Instigada a se deter sobre alguns textos, Ana aponta “Relatório de Compra”, uma das crônicas que estão mais ao final da obra, quando narra uma tarde passada em uma floricultura. “É mais ou menos recente e foi uma cena muito surreal. O jeito como eu conto também me deu prazer ao escrever. Outra crônica (“12 Tipos de Cliente do Revisor de Textos”) que me aliviou – e que sei que circula mais – está na primeira parte, quando trato dos tipos de clientes dos revisores de textos. Fui e sou revisora, sei como a coisa acontece e resolvi brincar com isso, dando também umas alfinetadinhas.

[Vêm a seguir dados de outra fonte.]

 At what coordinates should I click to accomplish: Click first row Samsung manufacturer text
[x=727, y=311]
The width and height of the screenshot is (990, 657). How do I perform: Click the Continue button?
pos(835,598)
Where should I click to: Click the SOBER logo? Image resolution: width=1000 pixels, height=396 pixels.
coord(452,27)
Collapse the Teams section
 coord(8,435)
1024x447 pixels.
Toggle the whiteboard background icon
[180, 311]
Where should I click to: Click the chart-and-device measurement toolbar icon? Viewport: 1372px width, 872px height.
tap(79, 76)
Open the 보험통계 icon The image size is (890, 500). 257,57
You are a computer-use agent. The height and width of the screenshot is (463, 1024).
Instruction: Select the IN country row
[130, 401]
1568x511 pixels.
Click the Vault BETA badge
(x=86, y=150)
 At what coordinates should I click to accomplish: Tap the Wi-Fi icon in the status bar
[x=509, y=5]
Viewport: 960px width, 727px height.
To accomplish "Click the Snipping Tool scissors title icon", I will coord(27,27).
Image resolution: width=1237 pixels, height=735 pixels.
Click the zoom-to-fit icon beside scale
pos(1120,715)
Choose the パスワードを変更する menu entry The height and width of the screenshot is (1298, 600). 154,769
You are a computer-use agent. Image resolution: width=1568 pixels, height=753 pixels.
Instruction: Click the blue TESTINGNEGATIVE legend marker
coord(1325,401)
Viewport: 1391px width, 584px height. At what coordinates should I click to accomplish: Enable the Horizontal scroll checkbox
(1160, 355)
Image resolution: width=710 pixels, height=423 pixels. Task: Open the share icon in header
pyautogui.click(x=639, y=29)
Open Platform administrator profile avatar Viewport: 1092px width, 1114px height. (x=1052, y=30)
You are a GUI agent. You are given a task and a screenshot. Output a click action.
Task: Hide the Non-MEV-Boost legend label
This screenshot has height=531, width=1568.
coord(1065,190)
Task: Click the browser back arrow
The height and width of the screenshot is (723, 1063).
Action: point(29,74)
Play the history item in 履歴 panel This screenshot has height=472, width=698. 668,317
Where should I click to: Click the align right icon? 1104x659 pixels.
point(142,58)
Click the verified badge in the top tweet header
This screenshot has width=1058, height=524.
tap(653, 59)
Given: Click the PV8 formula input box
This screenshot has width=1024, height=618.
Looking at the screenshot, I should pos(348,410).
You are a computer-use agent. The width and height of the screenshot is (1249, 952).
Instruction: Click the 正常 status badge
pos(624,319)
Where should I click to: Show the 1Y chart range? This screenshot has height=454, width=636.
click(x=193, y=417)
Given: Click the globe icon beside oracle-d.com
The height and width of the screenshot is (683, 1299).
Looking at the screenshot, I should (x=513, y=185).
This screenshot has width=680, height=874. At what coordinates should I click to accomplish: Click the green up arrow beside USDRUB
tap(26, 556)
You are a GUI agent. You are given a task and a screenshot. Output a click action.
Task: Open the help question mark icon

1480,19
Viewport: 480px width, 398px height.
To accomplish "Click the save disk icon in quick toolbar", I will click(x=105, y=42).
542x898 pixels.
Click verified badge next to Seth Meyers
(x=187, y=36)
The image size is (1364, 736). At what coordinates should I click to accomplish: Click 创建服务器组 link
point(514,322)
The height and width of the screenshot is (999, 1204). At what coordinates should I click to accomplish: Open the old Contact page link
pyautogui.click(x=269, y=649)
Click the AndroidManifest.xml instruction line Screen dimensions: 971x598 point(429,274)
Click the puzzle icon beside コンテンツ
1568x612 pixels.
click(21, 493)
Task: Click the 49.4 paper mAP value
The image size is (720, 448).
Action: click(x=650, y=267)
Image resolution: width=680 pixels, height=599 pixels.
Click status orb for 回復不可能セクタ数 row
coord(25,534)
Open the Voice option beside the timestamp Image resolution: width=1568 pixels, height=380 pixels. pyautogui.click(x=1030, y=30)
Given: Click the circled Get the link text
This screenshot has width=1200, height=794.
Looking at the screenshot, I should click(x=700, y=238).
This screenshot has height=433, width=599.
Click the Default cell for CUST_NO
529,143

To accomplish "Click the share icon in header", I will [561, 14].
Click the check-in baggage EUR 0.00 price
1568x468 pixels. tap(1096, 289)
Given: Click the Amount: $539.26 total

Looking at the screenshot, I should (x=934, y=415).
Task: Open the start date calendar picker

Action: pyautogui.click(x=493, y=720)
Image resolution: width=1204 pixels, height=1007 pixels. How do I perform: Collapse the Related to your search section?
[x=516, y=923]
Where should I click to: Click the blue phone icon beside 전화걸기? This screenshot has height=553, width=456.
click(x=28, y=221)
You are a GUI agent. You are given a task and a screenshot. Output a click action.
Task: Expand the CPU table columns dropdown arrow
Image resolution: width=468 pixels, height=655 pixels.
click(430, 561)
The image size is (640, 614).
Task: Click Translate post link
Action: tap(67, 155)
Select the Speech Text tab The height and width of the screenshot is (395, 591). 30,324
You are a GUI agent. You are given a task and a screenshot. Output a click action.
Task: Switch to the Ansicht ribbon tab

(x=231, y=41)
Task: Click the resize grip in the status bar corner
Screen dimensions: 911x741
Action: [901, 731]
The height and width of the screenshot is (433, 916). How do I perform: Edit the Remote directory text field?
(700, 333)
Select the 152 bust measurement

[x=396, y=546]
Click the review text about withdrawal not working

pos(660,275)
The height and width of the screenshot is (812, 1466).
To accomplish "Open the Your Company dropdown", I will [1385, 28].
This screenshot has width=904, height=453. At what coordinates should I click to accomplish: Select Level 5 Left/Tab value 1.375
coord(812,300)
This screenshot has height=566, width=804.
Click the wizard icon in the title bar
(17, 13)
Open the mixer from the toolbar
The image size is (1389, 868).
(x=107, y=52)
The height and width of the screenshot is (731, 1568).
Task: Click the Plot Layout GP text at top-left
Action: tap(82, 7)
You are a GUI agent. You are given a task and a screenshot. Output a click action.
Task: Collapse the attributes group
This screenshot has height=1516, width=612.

Vingança de revisora”, ri.  

Outra que a divertiu – “Meu Reino por uma Webcam” – foi sobre o dia em que decidiu comprar uma webcam. “Foi engraçada – e de pouca visão – a forma como as atendentes me ridicularizaram por procurar uma webcam em loja. Coisa velha, coisa sem uso... E dali a alguns dias (com o advento da pandemia) as webcams viraram um dos artigos mais procurados do mundo”, narra ela, acrescendo a observação de que qualquer coisa pode ser tema para uma crônica. “Crônica é vida, é viver, é estar atenta, é ouvir conversa alheia, é anotar, é registrar... Mas dando aquela ajeitada que faz disso um texto bacaninha”.  

E arremata: “Coisas incríveis, inesperadas, podem acontecer a qualquer um(a)”. Da mesma maneira, acontecimentos nem sempre bem-vindos. “Em algumas crônicas eu falo sobre essas expectativas frustradas e sonhos altos demais. O início da minha trajetória foi há bastante tempo, talvez minha frustração já seja muito sólida, meu otimismo esteja abalado. Então, o jeito é brincar. Falando sério”.